The Tribunal accepts the applicant has demonstrated a sound level of knowledge and understanding as to her proposed course, course contents, education provider and educational objectives based on the Statement and research papers provided, however, due to the nature of the further vocational level courses the applicant is currently undertaking, when considered against all the other qualifications she has obtained and the fact that she made an application for a further working visa after applying for her third student visa, on balance, the Tribunal is of the view that it is reasonable to infer that the applicant is enrolling in her current course with the primary intention of attempting to circumvent the intention of the student migration program and remain in Australia on a more permanent basis.

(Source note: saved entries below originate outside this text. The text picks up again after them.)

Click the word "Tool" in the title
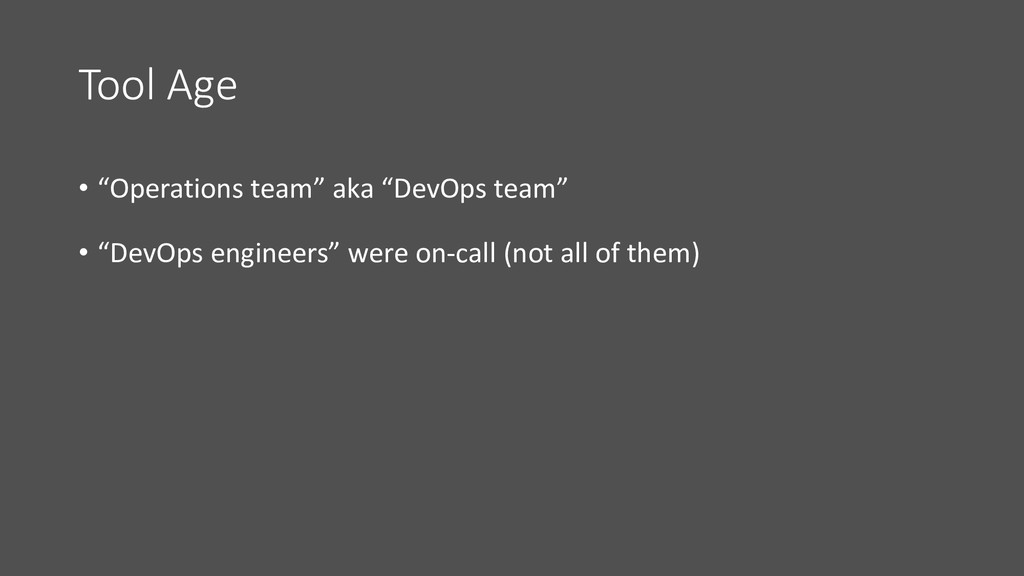Image resolution: width=1024 pixels, height=576 pixels. (118, 84)
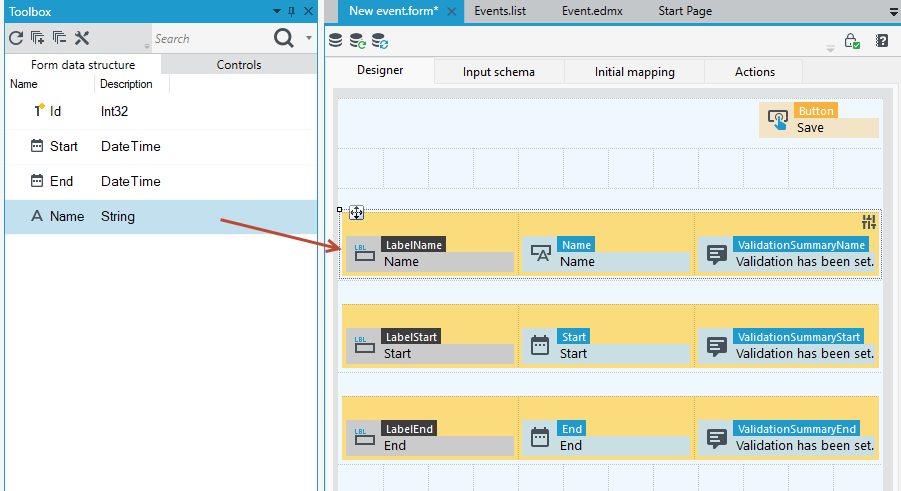The height and width of the screenshot is (491, 901).
Task: Open the document tabs overflow dropdown
Action: point(894,11)
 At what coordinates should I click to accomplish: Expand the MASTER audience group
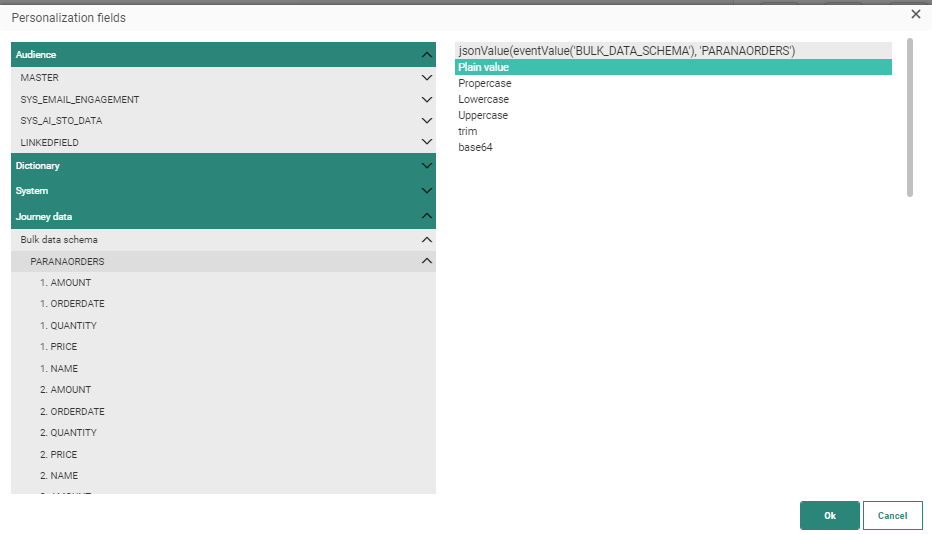pos(427,77)
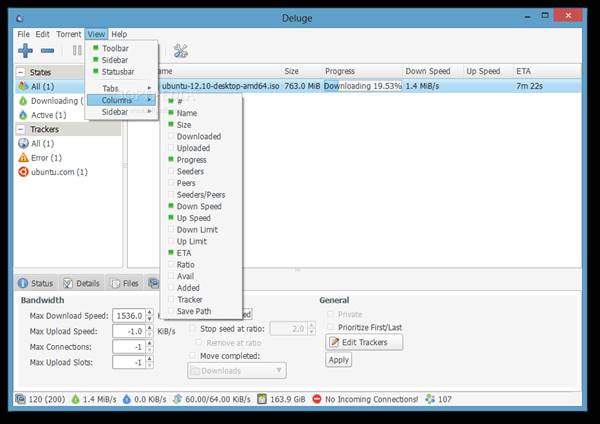Screen dimensions: 600x424
Task: Click the red No Incoming Connections icon
Action: pos(316,399)
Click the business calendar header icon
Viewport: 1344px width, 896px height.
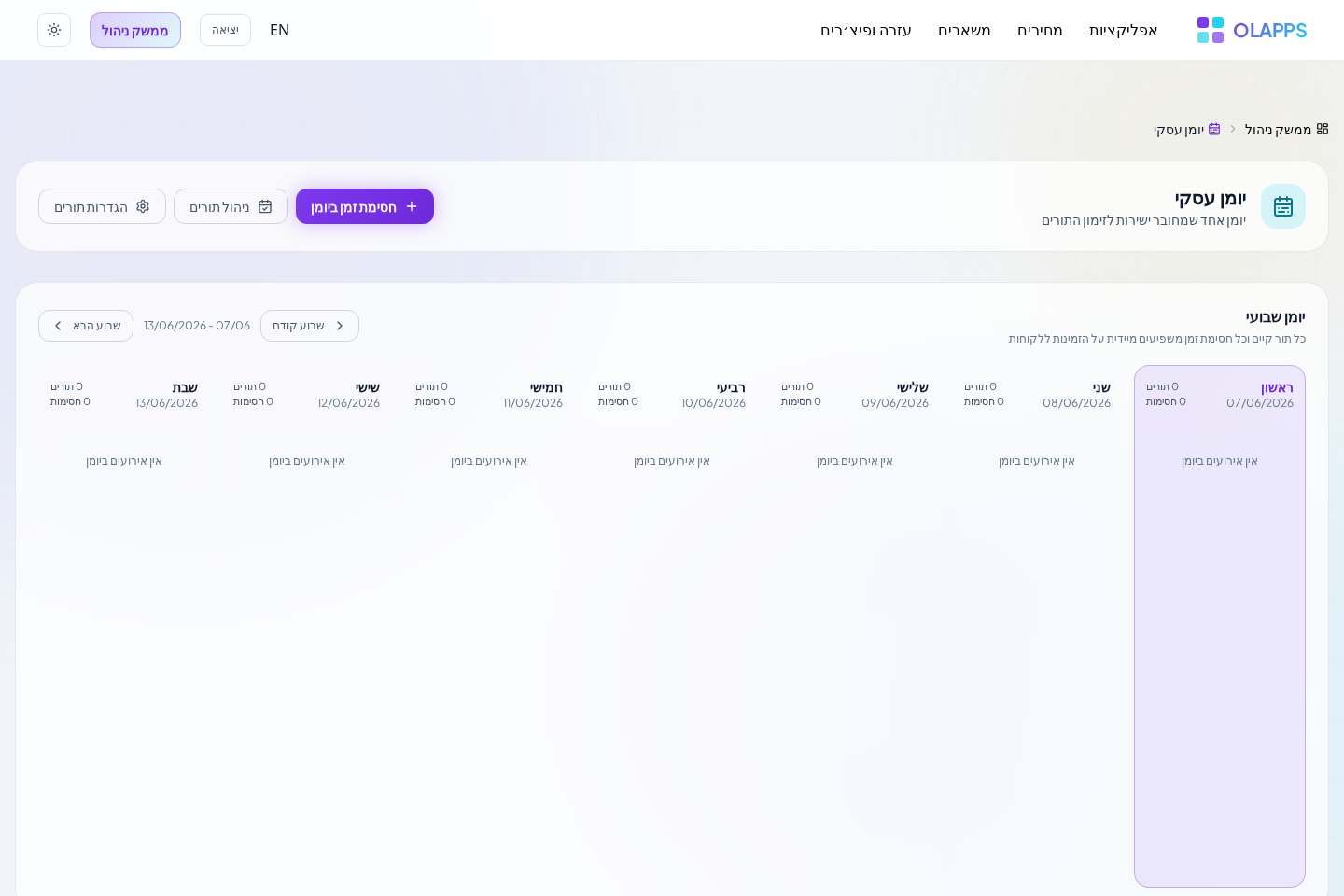pos(1283,206)
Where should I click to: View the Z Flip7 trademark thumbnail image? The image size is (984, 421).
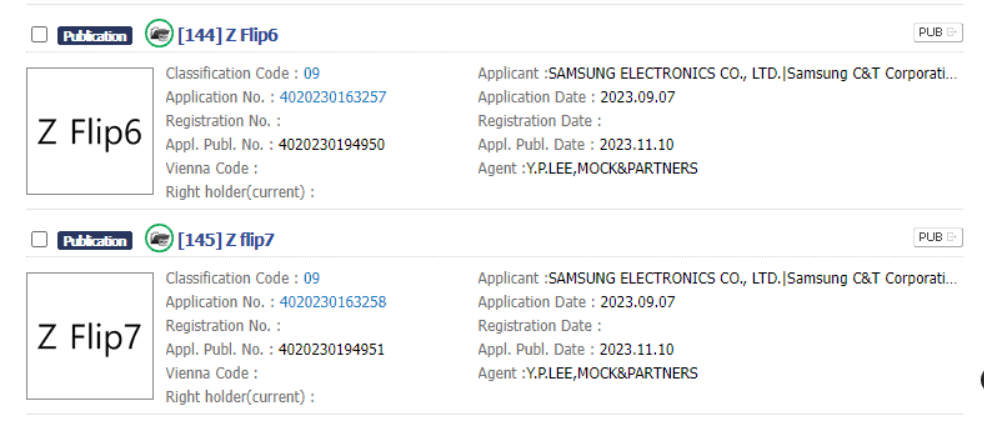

Although the Tribunal acknowledges that there is no evidence before it demonstrating the that applicant has significant community ties to Australia, the Tribunal considers that the presence of the applicant’s husband onshore may provide an incentive to remain in Australia on a more permanent basis, particularly in view of the fact that the applicant’s husband is also seeking to remain onshore for study purposes.

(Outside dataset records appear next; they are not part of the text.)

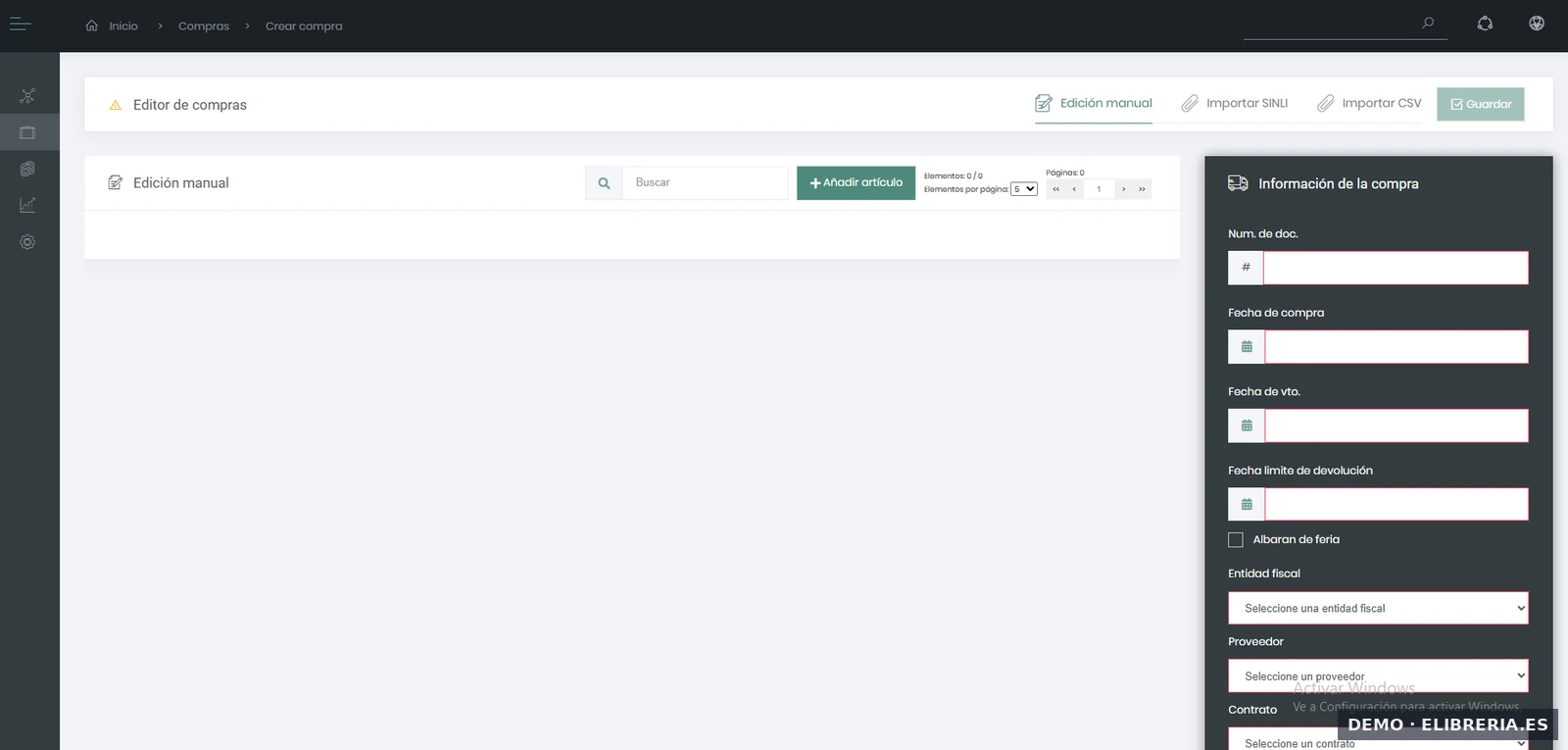Screen dimensions: 1568x750
Task: Click the search magnifier icon in top bar
Action: point(1428,23)
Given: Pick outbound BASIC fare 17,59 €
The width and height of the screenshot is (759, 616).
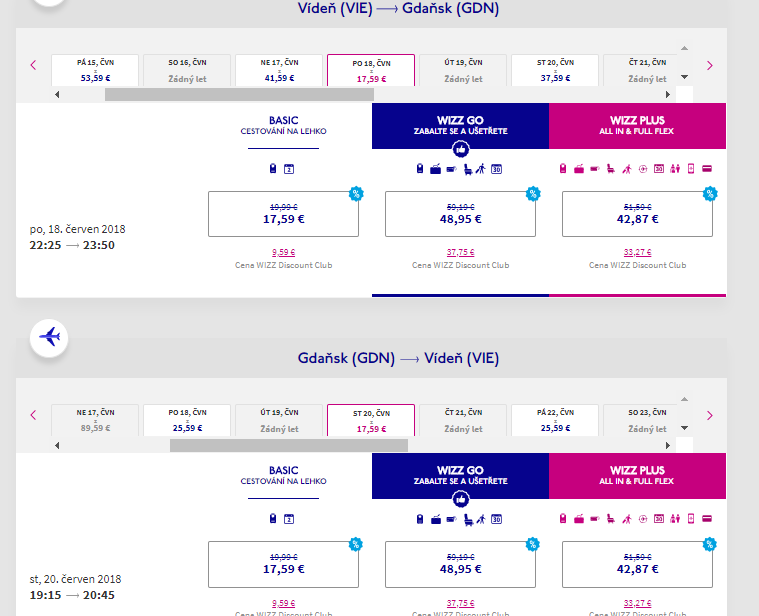Looking at the screenshot, I should [x=283, y=214].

Value of the course to the applicant’s future
The Tribunal has had regard to the value of the course of study to the applicant’s future, as follows:
Is the course consistent with the applicant’s current level of education?

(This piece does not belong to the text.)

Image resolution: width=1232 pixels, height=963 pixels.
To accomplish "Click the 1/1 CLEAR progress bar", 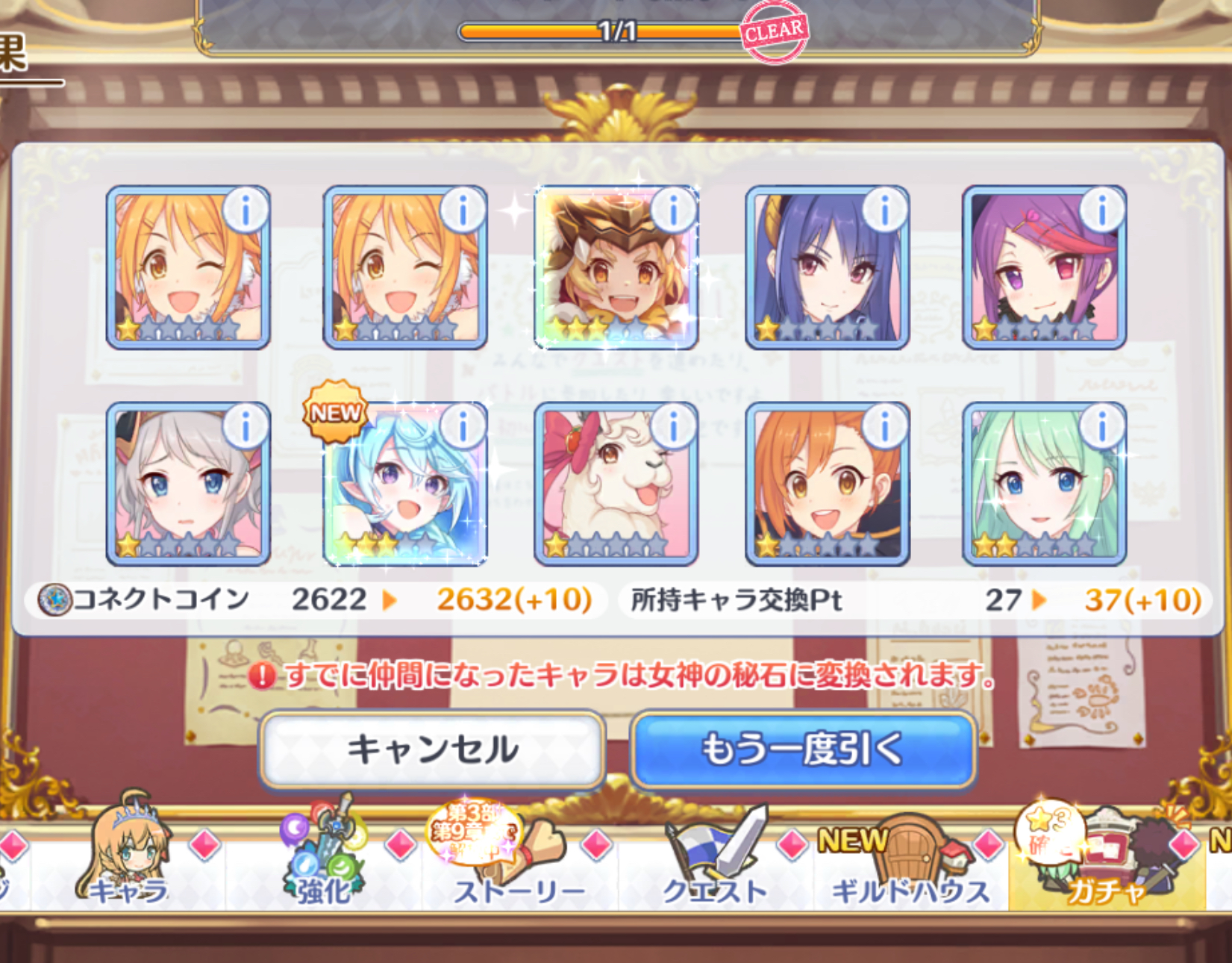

·The course is a regression from the Bachelor degree that the applicant commended but did not complete. Further, the courses are not a progression from the suite of vocational level courses the applicant has already completed as set out above.
Will the course assist applicant to obtain employment or improve employment prospects?
·The applicant provided a suite of research into the job market in India, demonstrating the types of jobs available in the hospitality management, hotel management and general hospitality sectors.
·The Second Job Offer provides that Hotel Hayer Palace Bar and Restaurant reiterates its previous offer to the applicant dated 4 October 2018 that upon the applicant’s return to India, after completion of her studies, the restaurant would be happy to employ the applicant as a Restaurant Manager.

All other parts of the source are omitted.